Intended primarily for coastal defense, the L-class boats displaced 450 tons surfaced and 548 tons submerged on a length of 168 feet. With two 450-horsepower diesel engines (600-horsepower Busch-Sulzers on the Lake version), they could make 14 knots on the surface and 10-1/2 knots submerged, with endurance of 3,150 nautical miles at 11 knots. Underwater endurance was 25 miles at 8-1/2 knots. The submarines were armed with four 18-inch torpedo tubes (in the bow) and were the first to carry a deck gun - a 3-inch/23-caliber disappearing mount just forward of the bridge. When stowed, only the gun barrel projected vertically, but reportedly this cost them a half-knot in underwater speed. The complement was 28 officers and enlisted men.
They performed patrol duties during World War One. Early submarine classes such as E, H, K, L, M, N, O, and R, known as "pig boats" or "boats" because of their unusual hull shape and foul living conditions, ranged in displacement from 287 to 510 tons. The fastest "boats" achieved top surface speeds of 14 knots under diesel power. During World War I, US submarines were divided into two groups according to mission. Boats of the N and O classes, as well as some of the E type, patrolled American coasts and harbors in a defensive role. Some K, L, O, and E class boats conducted offensive, open-sea operations from the Azores and Bantry Bay in Ireland. They supported the Allied effort to maintain open sea lanes along the European coast and in the approaches to the British Isles.
The L-boats of SUBDIV 5 - plus E-1 - left Newport, Rhode Island for Europe in early December 1917 under tow by Bushnell and two ocean-going tugs. Bound for Ponta Delgada in the Azores, the group ran headlong into a hurricane and was forced to divert toward Bermuda. Although the flotilla was badly scattered, with one tug and a submarine actually returning to Boston, the other tug and four submarines eventually reached their destination. Then, after several more straggled in, Bushnell, a tug, and four submarines completed the remaining 1,000 miles to Bantry Bay on 27 January 1918, with three more boats to follow. They were promptly re-designated the "AL" class to avoid confusion with British L-class submarines and under the tutelage of the Royal Navy, began preparing for their role in the ASW effort off southern Ireland.
On average for much of 1918, three of the seven U.S. submarines would be at sea on eight-day patrols, while the others were enjoying refit periods in port. The basic patrol tactic was to cruise at periscope depth during the day, searching the assigned area for German submarines transiting on the surface and then to come up at night to recharge batteries.
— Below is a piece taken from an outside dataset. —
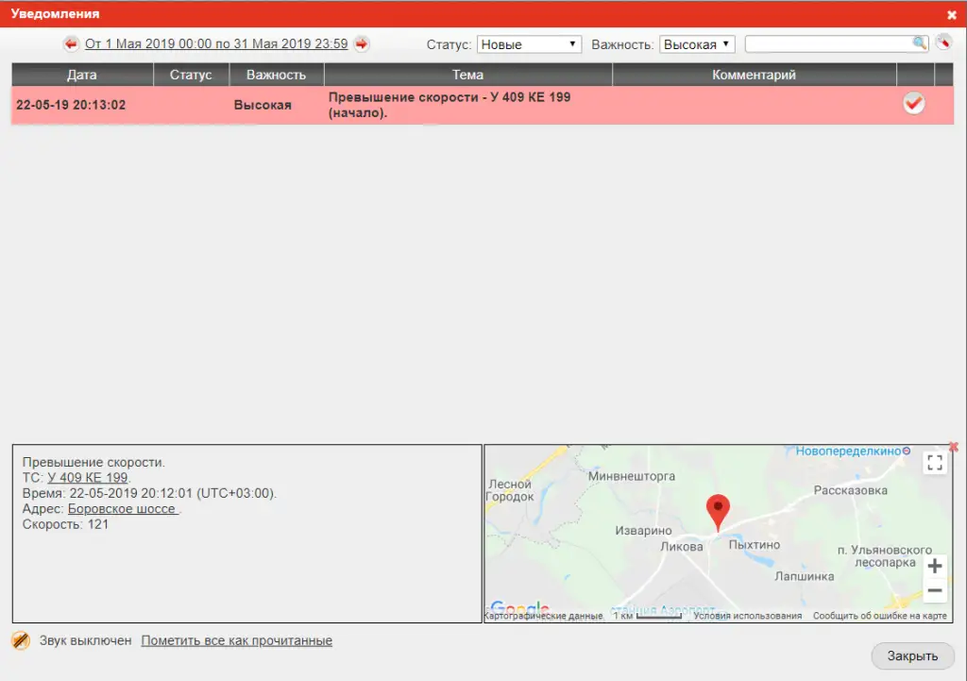Zoom out on the map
The record shows a total of 21 claimed enemy sightings, of which four led to torpedo attacks, none successful.
Late in World War I, the seven U.S. L-class submarines of SUBDIV 5 were transferred to Bantry Bay, Ireland to carry out anti-submarine patrols in an area of responsibility that included St. George's Channel and the western approaches to the English Channel. Several American battleships were also stationed at Bantry Bay, and an entire division of them formed the 6th Battle Squadron of the British Grand Fleet at Scapa Flow in the Orkney Islands.
They were decommissioned between April 1922 and November 1923. L-8 was used as a target for the magnetic exploder in 1923 and rests three miles south of Brenton Reef Light, outside of Narrangansett Bay, Rhode Island. Three were sold for scrap in 1922, three in 1925, and four in 1933.